─── MATERIAL FOR THIS TASK ───
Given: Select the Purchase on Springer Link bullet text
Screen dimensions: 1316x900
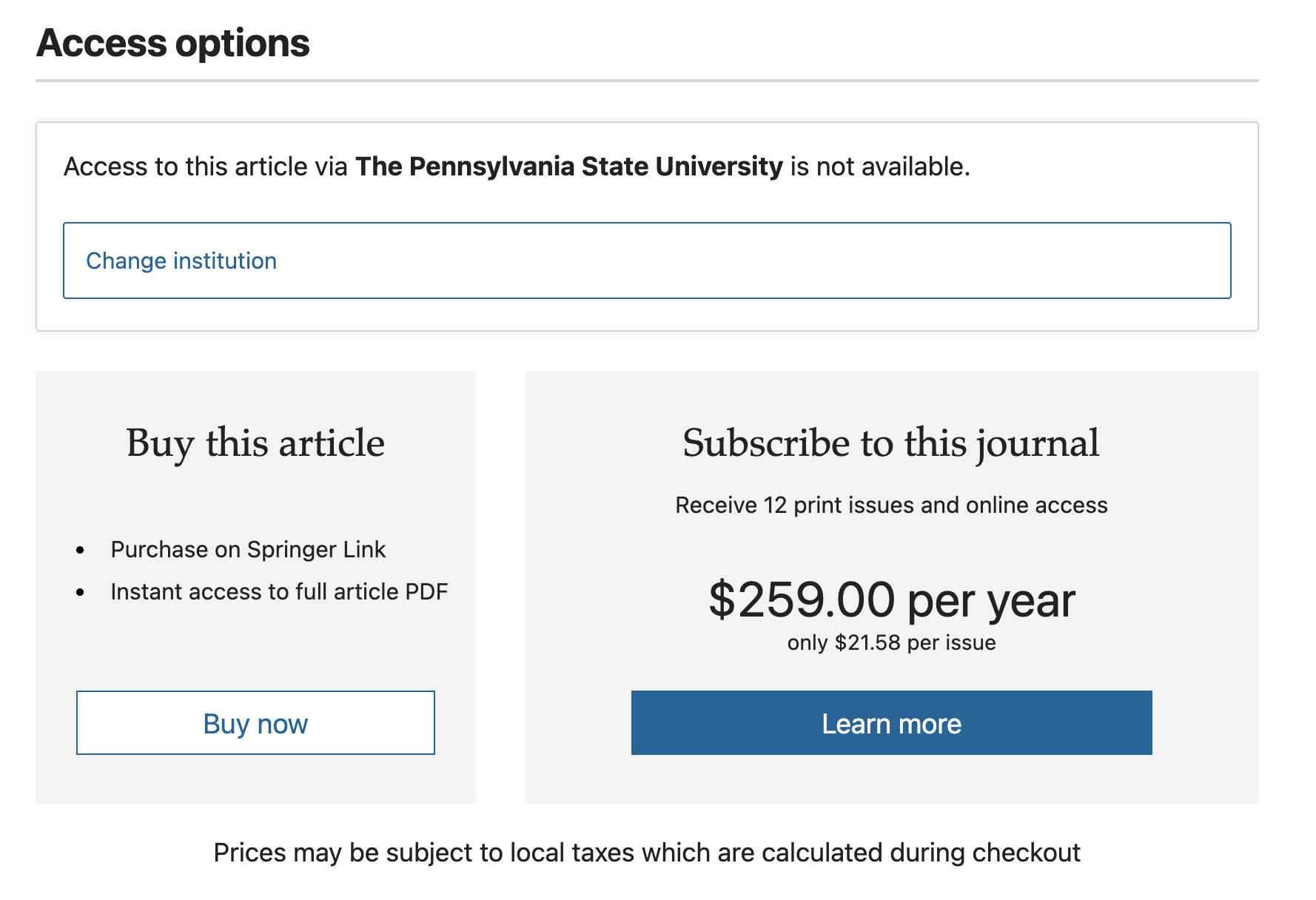Looking at the screenshot, I should pos(248,550).
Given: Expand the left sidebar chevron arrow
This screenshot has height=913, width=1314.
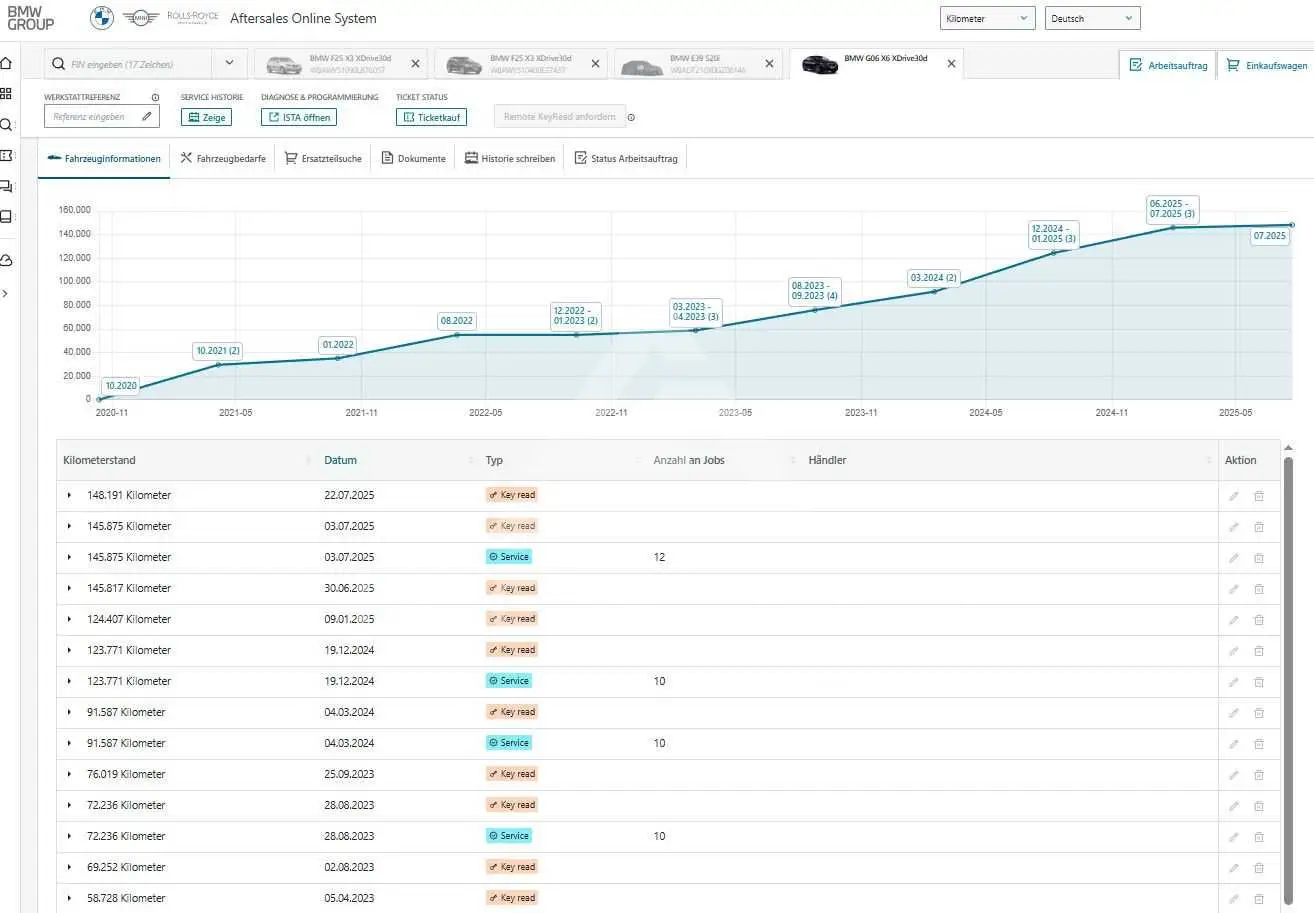Looking at the screenshot, I should pos(6,294).
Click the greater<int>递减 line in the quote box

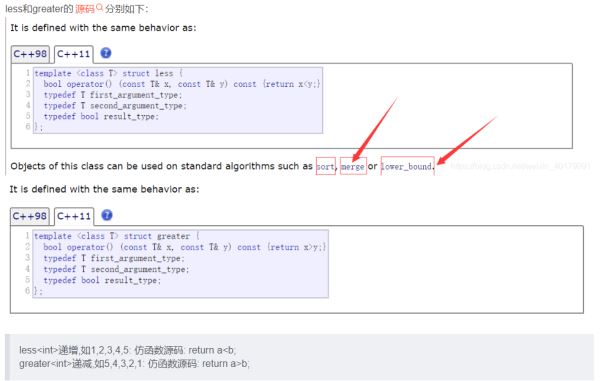pos(134,363)
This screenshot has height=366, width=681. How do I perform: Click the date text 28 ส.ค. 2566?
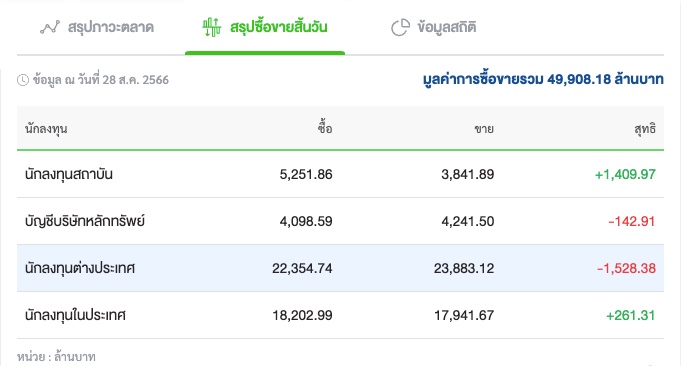(x=136, y=80)
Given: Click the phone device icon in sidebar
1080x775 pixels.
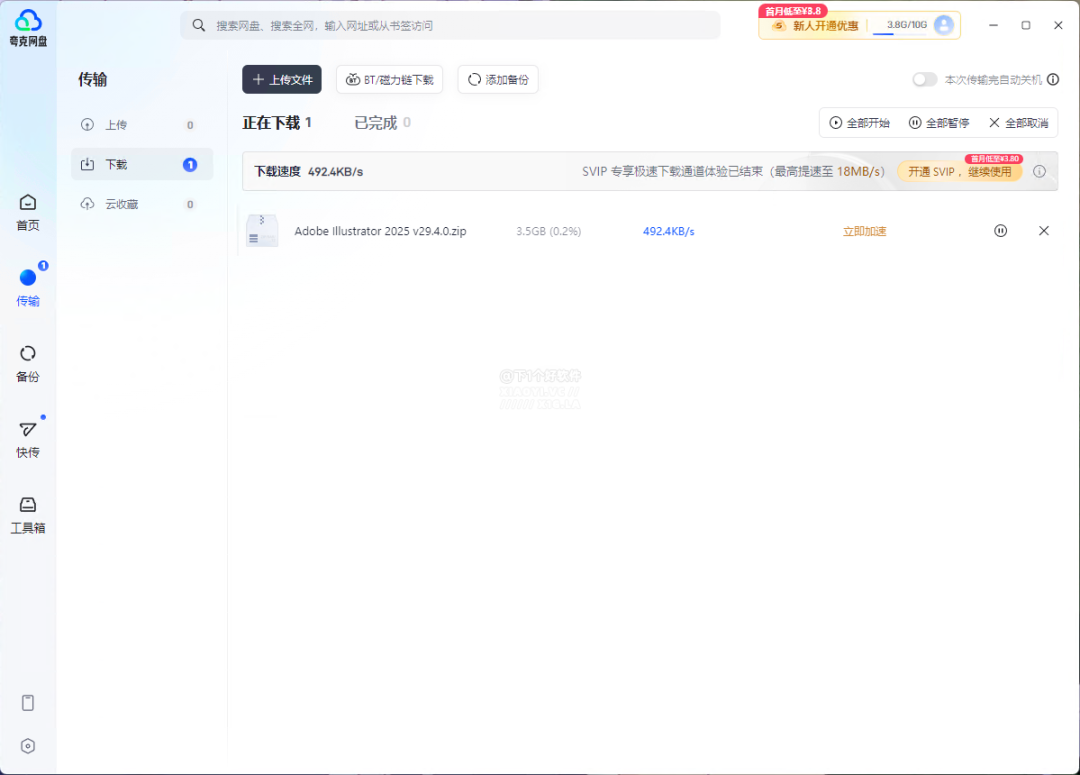Looking at the screenshot, I should [x=28, y=703].

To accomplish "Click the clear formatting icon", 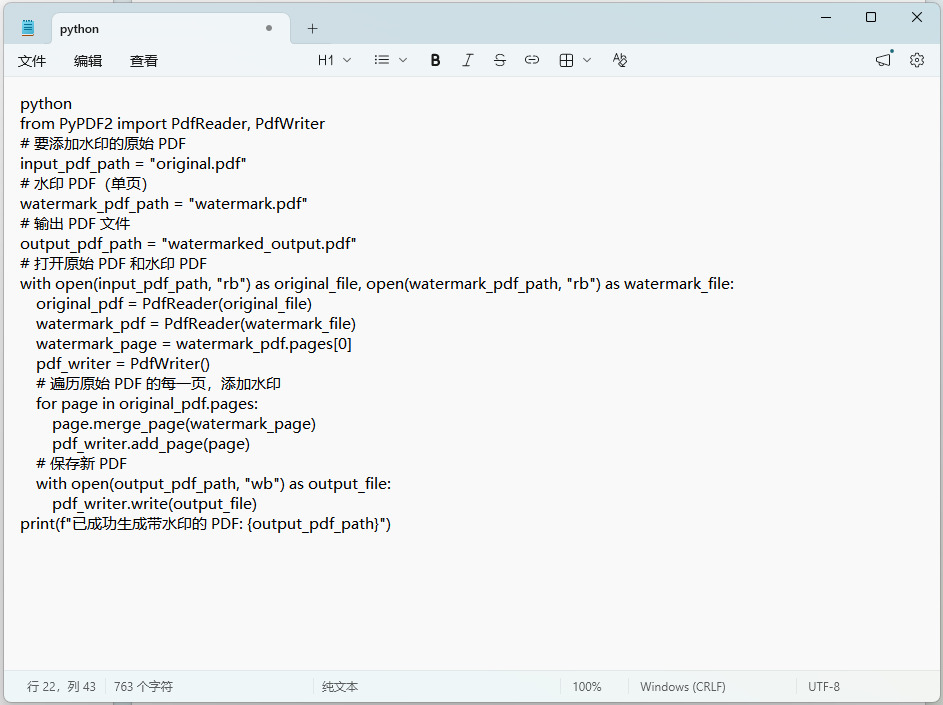I will pos(619,60).
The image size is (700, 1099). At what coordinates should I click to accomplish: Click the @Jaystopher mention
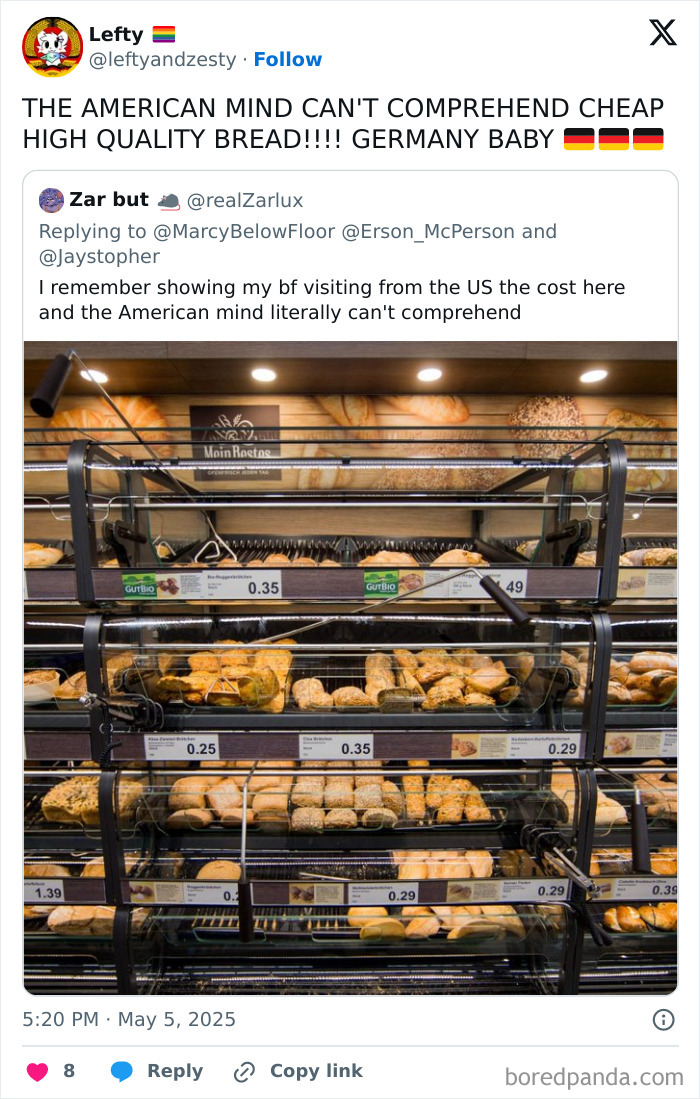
───
WHAT THE TASK ASKS -
Return every line of the material in which the word "Given" is found.

YOUR RESPONSE -
Given: Select the Purchase on Springer Link bullet text
Given: Expand the left sidebar chevron arrow
Given: Click the phone device icon in sidebar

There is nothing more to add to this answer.